* _TEXT_
#####
19.                   Allianz does not dispute that the documents sought by Mythen are relevant to its pleaded claim and to the issues arising between the parties on that claim. It does seek to suggest that the documents sought are not “necessary”  but that suggestion is not made on the basis that the documents can be obtained by Mythen by some other means or that they are not capable of conferring any litigation advantage on Mythen, at least by reference to Mythen’s pleaded case. Rather, it is based on the argument that the documents go to an issue that, on Allianz’s case as to the meaning and effect of Section 62, it will not be “necessary” for the trial court to reach or decide.

 

20.                   Equally, there is no suggestion that requiring Allianz to make the discovery sought would impose any undue or disproportionate burden on it. Given the discrete nature of the category sought, that is hardly surprising. It is not said that the documentation sought is confidential (in contrast to the position in Hartside). A  point was made by Mr Howard (for Allianz) about the absence of any cut-off date in the category sought which, he said, would mean that documents post-dating Allianz’s decision to refuse indemnity could be captured. However, on being pressed by the Court, Mr Howard very fairly acknowledged that such documents could be relevant to the refusal and, as Mr Gardiner (for Mythen) explained to the Court in his reply, the category was intentionally drawn without such a cut-off date because later documents were potentially relevant to the arbitration issue, which arises only after declinature in any event.

 

21.                    Thus - unusually - the hearing before this Court involved only very limited discussion of the category of documents at issue. Instead the fault-line between the parties ran directly through Section 62. I have already sketched the respective positions of the parties but it is, I think, necessary to say something more about Allianz’s position. The fundamental premise of its argument is that Section 62 does not operate to put a third party (such as Mythen here) into the position of the insured. It follows -  so it is said -  that Mythen has no entitlement to challenge the correctness of Allianz’s decision to decline indemnity. As insured, Bidcon had had such an entitlement (though it lost it through its failure to arbitrate) but Mythen has no such right. While it may be that a third party would have such a right in the UK as a result of the Third Parties (Rights against Insurers) Act 1930, that was not (Allianz argues) the intention or effect of Section 62.

 

22.                   In response to questioning from the Court as to what (so far as Allianz was concerned) are the issues in the proceedings and how those issues would be resolved at trial, Mr Howard indicated his disagreement with the suggestion by the Judge that the “onus is clearly going to rest on the defendant to establish that they’re entitled to repudiate the contract.” In his submission, the correctness of Allianz’s decision to decline indemnity is not an issue in the case and there is no onus on Allianz to establish that the declinature was valid (in the sense of being correct). Rather, all that Allianz had to establish was that it had material available to it on which it could properly rely in making the decision to decline cover. In essence, it appears that - on the case that Allianz makes -  the only onus on it would be to prove that a decision to decline cover was made as a matter of fact and - perhaps - to establish the basis on which the decision was made but it would not be open to Mythen to seek to challenge the validity of that decision, even (so it appears) on an attenuated judicial review/reasonableness type standard.
#####
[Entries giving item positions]

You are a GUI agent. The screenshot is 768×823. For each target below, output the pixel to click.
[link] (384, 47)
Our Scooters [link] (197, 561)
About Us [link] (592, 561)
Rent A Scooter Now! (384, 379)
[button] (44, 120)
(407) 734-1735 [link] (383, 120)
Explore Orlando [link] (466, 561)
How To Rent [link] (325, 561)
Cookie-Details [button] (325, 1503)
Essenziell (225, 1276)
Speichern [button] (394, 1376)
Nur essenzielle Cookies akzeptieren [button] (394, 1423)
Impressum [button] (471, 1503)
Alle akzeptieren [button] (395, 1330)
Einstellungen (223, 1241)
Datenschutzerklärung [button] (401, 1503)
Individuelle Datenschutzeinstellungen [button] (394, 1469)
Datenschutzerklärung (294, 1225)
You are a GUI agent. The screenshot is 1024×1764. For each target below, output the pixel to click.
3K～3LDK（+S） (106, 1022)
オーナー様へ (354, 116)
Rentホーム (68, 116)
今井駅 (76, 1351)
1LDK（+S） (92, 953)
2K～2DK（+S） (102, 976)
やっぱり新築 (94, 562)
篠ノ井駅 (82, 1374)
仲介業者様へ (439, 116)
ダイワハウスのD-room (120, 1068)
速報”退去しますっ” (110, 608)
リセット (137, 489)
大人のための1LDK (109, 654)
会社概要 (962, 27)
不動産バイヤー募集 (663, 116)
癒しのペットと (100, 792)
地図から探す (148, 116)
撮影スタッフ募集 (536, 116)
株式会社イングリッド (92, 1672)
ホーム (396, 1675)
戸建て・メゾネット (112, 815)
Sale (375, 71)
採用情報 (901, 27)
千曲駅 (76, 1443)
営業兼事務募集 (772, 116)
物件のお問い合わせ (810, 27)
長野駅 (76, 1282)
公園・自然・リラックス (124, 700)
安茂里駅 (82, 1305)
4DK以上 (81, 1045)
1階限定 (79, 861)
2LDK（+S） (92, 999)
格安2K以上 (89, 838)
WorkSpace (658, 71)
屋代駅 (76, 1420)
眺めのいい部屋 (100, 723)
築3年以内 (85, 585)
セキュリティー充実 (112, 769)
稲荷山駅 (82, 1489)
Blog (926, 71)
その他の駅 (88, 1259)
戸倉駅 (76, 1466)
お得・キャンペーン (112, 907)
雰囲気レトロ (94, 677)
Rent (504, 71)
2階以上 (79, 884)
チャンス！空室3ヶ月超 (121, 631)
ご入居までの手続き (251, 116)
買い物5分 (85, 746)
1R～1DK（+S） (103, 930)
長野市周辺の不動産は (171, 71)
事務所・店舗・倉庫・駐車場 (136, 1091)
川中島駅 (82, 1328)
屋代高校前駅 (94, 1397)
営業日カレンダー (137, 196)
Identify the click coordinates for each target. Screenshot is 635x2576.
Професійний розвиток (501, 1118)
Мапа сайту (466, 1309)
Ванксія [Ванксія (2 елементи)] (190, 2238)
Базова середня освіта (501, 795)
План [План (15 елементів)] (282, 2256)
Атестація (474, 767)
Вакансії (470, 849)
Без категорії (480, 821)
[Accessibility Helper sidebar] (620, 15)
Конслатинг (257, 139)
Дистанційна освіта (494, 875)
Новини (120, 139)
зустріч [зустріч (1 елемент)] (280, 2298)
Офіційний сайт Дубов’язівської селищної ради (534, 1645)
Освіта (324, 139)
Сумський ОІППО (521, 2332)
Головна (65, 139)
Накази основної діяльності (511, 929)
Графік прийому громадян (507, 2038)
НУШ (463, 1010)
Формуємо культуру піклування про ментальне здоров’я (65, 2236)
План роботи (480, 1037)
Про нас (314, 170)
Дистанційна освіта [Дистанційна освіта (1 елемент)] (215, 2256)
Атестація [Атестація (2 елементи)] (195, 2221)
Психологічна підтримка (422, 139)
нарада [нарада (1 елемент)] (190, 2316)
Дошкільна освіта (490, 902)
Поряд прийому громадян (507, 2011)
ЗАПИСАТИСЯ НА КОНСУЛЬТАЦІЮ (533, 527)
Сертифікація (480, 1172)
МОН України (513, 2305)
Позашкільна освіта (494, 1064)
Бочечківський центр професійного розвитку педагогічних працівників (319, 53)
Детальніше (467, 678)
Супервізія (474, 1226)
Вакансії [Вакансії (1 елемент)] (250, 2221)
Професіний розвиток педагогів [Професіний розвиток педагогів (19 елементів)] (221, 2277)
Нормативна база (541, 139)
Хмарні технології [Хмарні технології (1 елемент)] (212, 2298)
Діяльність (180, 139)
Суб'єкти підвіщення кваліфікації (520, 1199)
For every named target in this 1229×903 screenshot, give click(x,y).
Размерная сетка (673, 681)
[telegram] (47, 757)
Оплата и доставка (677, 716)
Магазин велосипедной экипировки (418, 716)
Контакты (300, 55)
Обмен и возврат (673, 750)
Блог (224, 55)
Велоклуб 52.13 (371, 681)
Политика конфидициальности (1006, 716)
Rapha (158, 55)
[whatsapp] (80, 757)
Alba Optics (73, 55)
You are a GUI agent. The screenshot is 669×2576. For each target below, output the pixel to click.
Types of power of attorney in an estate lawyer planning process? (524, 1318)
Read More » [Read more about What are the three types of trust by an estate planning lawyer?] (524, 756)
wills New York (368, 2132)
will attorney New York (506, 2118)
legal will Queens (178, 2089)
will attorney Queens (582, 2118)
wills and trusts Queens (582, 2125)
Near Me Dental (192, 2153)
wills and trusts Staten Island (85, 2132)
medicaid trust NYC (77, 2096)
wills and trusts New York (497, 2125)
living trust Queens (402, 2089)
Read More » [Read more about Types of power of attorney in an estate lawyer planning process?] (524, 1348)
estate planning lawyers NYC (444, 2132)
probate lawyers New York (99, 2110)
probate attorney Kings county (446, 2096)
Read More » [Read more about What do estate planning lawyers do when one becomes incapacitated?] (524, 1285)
#####
* _LIST OF TASKS_
**A)** According to the judgment, who appeared for Mythen?
**B)** For each statement, say whether it agrees with the judgment: (i) Allianz disputes that the documents Mythen seeks are relevant to its pleaded claim. (ii) The category of documents sought was drawn without a cut-off date. (iii) Allianz says the documentation sought is confidential.
**C)** Reproduce the part of the judgment between "19.                   Allianz does" and "reach or decide.", inclusive.
The entries giving item positions play no part in this.

* _SOLVED TASKS_
**A)** Mr Gardiner

**B)**
(i) No: "Allianz does not dispute that the documents sought by Mythen are relevant to its pleaded claim"
(ii) Yes: "the category was intentionally drawn without such a cut-off date"
(iii) No: "It is not said that the documentation sought is confidential"

**C)**
19.                   Allianz does not dispute that the documents sought by Mythen are relevant to its pleaded claim and to the issues arising between the parties on that claim. It does seek to suggest that the documents sought are not “necessary”  but that suggestion is not made on the basis that the documents can be obtained by Mythen by some other means or that they are not capable of conferring any litigation advantage on Mythen, at least by reference to Mythen’s pleaded case. Rather, it is based on the argument that the documents go to an issue that, on Allianz’s case as to the meaning and effect of Section 62, it will not be “necessary” for the trial court to reach or decide.